Items listed in a dataset:
....................

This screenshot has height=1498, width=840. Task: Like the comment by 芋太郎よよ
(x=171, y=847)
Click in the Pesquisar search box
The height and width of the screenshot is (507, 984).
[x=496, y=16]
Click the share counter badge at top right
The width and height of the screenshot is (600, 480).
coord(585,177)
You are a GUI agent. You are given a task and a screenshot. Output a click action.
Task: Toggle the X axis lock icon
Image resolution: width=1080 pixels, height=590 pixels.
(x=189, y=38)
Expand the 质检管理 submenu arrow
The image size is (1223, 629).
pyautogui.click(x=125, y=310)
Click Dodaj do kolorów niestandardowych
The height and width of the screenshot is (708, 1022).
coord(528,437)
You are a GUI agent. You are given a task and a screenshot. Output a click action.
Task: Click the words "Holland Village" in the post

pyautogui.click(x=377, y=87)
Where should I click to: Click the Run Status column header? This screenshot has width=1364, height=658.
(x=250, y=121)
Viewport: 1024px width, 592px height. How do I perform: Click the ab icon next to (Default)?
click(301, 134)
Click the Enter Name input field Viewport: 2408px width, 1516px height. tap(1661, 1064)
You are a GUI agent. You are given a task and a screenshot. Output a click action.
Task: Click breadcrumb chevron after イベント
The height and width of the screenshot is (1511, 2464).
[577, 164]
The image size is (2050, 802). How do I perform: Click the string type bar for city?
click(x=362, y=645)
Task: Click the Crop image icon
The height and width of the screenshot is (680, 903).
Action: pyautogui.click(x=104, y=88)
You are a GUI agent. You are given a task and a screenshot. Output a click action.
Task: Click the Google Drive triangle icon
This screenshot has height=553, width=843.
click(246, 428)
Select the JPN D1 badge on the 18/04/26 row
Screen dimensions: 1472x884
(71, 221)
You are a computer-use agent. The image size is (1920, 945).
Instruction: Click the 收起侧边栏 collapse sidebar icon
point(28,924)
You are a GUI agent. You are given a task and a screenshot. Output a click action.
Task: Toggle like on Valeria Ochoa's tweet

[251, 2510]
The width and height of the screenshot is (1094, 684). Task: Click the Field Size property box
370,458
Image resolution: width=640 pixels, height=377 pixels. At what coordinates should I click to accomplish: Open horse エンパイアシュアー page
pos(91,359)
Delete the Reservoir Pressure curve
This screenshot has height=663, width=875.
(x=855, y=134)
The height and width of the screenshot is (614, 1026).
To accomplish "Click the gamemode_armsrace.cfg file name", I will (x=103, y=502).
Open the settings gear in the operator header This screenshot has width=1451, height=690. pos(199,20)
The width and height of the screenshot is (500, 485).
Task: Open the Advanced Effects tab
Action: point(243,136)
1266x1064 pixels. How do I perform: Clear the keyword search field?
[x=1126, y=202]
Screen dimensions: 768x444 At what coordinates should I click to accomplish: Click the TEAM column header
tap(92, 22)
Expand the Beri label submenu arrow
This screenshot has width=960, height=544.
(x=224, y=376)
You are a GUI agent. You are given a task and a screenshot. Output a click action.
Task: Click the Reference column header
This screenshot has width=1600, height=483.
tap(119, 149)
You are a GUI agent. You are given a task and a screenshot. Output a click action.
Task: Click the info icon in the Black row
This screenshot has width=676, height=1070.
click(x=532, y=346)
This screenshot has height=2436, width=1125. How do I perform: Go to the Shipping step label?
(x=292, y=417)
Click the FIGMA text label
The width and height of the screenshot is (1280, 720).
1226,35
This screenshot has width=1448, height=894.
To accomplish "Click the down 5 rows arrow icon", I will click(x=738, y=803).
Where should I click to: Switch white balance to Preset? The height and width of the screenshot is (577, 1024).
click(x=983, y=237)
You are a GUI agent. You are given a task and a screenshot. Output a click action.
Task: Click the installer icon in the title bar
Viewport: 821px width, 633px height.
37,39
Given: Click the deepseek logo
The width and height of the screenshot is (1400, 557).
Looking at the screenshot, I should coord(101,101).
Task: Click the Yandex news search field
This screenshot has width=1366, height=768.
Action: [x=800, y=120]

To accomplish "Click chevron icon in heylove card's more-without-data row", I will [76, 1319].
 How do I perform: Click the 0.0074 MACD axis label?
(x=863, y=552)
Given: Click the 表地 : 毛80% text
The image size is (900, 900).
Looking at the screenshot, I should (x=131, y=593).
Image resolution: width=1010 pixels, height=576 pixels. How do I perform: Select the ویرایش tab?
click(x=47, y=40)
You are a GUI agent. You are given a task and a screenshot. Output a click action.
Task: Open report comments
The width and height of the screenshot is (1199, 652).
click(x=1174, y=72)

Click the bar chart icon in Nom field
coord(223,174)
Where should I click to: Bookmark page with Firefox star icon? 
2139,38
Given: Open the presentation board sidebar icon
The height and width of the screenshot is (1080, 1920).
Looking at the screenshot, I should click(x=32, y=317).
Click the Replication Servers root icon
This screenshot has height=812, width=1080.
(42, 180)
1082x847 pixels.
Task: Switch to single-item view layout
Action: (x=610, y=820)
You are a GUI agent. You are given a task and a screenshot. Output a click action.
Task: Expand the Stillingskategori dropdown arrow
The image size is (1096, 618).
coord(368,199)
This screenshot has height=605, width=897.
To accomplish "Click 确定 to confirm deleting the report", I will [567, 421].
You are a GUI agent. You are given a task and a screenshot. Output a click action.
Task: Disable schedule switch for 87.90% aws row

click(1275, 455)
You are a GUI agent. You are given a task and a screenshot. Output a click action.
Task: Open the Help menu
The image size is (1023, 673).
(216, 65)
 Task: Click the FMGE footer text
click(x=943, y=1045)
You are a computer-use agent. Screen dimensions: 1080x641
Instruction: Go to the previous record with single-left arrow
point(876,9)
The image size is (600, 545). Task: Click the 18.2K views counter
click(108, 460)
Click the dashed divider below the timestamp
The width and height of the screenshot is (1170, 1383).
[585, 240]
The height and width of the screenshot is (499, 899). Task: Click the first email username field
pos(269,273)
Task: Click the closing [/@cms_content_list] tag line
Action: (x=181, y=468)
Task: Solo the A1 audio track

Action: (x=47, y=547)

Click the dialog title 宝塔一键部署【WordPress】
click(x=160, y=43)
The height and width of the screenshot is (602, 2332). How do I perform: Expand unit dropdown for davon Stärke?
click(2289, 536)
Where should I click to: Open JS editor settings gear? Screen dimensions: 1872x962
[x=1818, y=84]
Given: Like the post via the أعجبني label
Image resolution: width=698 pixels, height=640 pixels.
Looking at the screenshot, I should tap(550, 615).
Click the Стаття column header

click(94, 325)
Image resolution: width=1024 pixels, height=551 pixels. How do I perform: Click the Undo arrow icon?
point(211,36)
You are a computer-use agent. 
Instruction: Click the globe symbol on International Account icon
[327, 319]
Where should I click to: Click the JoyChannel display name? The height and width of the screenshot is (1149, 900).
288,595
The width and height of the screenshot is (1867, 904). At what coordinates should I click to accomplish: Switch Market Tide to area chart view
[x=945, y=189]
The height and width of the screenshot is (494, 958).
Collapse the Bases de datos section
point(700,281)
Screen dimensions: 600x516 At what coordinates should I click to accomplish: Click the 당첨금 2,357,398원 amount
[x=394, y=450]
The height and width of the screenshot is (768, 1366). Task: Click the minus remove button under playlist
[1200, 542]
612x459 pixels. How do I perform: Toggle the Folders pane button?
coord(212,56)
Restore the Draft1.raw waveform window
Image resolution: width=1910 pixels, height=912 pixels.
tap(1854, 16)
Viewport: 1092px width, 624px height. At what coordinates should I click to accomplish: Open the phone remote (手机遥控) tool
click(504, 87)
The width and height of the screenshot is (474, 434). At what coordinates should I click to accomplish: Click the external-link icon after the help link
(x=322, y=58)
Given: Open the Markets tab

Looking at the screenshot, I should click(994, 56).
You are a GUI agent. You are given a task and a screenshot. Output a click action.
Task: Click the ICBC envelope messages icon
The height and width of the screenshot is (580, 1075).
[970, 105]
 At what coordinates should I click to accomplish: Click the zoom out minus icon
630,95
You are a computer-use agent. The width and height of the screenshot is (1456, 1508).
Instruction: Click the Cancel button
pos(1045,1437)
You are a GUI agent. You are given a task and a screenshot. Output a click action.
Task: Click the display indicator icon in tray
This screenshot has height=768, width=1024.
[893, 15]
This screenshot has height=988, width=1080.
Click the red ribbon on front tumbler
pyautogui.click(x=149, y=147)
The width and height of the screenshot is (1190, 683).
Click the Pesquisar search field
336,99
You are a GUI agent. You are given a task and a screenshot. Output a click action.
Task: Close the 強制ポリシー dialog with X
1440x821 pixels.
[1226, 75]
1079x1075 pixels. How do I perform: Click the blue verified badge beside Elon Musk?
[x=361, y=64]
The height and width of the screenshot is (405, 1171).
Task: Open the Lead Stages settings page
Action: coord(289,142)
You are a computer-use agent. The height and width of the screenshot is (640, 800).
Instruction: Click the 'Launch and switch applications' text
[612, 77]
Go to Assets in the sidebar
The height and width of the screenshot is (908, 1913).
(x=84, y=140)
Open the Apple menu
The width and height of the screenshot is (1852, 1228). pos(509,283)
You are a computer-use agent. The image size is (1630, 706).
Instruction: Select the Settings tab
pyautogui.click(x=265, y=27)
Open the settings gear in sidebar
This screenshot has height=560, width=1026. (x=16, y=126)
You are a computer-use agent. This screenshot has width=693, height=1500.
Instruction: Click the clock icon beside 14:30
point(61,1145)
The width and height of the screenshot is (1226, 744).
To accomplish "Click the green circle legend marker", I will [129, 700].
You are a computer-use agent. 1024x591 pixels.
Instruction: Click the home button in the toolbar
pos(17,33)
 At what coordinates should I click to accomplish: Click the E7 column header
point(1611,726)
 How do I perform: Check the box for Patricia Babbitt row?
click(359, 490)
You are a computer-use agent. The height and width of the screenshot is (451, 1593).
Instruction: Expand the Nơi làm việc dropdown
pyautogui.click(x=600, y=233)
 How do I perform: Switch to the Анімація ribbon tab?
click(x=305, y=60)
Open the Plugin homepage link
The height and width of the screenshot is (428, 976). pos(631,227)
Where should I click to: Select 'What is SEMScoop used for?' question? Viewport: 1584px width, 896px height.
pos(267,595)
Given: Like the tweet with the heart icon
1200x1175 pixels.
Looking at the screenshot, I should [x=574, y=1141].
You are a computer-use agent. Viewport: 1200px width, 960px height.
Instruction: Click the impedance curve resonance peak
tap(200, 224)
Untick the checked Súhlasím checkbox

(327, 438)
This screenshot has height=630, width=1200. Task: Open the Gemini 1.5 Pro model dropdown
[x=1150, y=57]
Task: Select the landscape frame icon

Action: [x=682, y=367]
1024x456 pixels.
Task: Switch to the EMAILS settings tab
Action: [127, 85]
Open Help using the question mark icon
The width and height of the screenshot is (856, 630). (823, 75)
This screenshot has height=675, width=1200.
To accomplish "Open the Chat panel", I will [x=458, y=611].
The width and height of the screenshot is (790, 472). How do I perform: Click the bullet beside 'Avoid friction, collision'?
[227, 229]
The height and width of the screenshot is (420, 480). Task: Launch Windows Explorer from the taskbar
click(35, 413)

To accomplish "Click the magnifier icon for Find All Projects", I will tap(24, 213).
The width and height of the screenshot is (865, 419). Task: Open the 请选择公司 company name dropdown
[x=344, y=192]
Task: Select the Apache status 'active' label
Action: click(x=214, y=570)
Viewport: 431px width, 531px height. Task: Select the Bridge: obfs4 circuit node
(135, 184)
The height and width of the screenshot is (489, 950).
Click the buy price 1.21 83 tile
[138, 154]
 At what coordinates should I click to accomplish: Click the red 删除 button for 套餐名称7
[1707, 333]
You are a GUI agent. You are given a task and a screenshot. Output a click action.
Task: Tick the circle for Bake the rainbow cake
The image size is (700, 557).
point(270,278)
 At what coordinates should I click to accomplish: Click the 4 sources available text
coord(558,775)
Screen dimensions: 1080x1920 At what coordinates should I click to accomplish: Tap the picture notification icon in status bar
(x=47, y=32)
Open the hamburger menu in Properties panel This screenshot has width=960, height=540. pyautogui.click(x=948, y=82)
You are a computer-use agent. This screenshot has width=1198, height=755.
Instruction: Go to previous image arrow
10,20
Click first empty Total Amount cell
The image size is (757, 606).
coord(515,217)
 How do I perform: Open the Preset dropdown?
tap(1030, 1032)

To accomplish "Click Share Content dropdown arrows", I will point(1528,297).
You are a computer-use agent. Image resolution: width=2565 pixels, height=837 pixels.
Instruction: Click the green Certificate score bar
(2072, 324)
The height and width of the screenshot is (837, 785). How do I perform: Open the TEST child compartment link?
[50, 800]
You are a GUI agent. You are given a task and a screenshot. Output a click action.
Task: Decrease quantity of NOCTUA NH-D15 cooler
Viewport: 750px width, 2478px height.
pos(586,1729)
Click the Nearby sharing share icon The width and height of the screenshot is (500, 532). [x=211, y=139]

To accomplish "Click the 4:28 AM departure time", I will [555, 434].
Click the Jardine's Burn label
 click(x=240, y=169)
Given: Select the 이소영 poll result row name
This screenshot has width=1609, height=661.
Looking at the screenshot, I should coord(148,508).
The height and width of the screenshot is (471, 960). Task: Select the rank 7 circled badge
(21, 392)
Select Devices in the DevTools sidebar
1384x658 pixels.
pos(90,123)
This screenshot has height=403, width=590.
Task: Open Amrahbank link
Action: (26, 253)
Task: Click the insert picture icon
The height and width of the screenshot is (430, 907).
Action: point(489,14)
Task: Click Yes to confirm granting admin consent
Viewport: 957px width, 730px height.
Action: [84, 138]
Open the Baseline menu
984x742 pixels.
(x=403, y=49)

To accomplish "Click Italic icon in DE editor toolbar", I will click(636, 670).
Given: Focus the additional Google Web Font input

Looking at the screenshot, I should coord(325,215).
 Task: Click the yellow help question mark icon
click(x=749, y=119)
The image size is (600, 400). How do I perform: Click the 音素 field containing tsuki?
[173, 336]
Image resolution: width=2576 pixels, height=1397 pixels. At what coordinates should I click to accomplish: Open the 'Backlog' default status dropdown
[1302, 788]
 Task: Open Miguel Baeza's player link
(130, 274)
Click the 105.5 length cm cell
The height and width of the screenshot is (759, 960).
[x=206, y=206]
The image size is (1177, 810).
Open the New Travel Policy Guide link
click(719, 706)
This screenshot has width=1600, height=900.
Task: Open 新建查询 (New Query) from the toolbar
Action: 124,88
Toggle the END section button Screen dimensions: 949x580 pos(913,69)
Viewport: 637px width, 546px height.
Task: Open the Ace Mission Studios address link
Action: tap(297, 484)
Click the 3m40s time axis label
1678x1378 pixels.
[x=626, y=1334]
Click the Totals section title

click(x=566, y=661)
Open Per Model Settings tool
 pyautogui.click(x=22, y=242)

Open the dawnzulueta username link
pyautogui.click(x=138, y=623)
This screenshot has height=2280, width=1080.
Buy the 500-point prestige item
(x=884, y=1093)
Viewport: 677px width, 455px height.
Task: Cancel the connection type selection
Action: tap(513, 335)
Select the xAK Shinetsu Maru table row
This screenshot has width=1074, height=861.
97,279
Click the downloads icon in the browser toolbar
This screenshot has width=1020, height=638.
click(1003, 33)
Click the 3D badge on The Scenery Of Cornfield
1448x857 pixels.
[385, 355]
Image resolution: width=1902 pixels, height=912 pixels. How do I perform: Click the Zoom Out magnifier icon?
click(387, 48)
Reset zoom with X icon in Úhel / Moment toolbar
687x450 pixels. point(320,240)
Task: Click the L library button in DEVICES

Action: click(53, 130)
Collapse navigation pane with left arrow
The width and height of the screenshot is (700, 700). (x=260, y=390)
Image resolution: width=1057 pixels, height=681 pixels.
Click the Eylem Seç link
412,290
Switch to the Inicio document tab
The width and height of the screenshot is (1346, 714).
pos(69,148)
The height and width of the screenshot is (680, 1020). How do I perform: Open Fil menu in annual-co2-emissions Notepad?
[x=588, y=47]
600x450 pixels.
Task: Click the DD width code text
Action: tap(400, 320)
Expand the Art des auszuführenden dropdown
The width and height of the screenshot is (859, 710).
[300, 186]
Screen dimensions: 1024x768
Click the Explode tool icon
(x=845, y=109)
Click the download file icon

....................

Assignment —
Scan the records for the word "chevron". Copy each line where it turns up.

Solution for this problem —
Task: Click breadcrumb chevron after イベント
To accomplish "Click chevron icon in heylove card's more-without-data row", I will [76, 1319].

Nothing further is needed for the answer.